What this study adds?

  • In this population-based study, we observed significant falls in cancer detection and increase in intensive care admissions during the first wave of the pandemic.

How this study might affect research, practice or policy?

  • Further research into changes to childhood, teenage and young adult cancer diagnostic pathways in subsequent waves is still required to identify any ongoing disruptions.

Introduction

The collateral impact of COVID-19 on cancer diagnosis has been a cause of great concern globally.1 Significant disruptions in the provision of diagnostic cancer services have been observed, with several studies identifying delays in presentation.2–5 Modelling studies have forecasted substantial increases in avoidable morbidity and mortality.6 7 These findings have solely focused on adult cancers and little is known to what extent childhood, teenage and young adult (CTYA) cancer diagnoses have been affected.
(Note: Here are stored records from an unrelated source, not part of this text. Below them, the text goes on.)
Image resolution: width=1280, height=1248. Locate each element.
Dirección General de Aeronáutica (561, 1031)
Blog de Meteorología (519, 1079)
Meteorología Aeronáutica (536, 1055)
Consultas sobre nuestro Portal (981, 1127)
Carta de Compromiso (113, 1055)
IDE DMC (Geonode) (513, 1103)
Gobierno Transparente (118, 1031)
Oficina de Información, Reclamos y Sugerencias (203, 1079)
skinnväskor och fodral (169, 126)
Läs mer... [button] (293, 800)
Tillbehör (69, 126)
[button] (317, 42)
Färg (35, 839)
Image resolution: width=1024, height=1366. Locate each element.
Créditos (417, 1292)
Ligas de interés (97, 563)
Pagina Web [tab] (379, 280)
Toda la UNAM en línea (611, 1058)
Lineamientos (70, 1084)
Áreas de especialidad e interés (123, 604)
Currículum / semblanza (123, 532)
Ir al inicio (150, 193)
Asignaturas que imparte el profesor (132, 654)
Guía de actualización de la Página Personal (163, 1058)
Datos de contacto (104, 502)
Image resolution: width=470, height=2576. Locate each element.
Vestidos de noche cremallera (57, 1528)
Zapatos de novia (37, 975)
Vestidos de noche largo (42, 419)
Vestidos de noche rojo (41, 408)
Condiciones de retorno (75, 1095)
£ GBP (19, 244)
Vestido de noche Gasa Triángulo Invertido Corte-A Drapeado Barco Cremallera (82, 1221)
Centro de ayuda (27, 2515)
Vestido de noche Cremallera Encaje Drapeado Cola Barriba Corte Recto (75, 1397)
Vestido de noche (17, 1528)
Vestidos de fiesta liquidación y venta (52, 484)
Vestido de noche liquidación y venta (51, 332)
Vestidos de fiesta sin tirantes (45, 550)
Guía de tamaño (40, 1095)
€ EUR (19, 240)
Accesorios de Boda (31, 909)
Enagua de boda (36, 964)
CTYA cancers are a leading cause of mortality and morbidity worldwide.8 Diagnostic delays have been a long-term challenge prior to the COVID-19 era9 and there is a concern that extensive changes implemented to health services during the pandemic may disrupt established diagnostic pathways,3 10 11 thereby introducing further delays. Yet, only three studies have explored the impact of the pandemic on diagnostic pathways for CTYA cancers,12–14 all of which are limited by small hospital-based cohorts, and none of which capture changes in diagnostic patterns at a population level. More detailed exploration is needed to understand any disruptions and prevent additional long-term costs.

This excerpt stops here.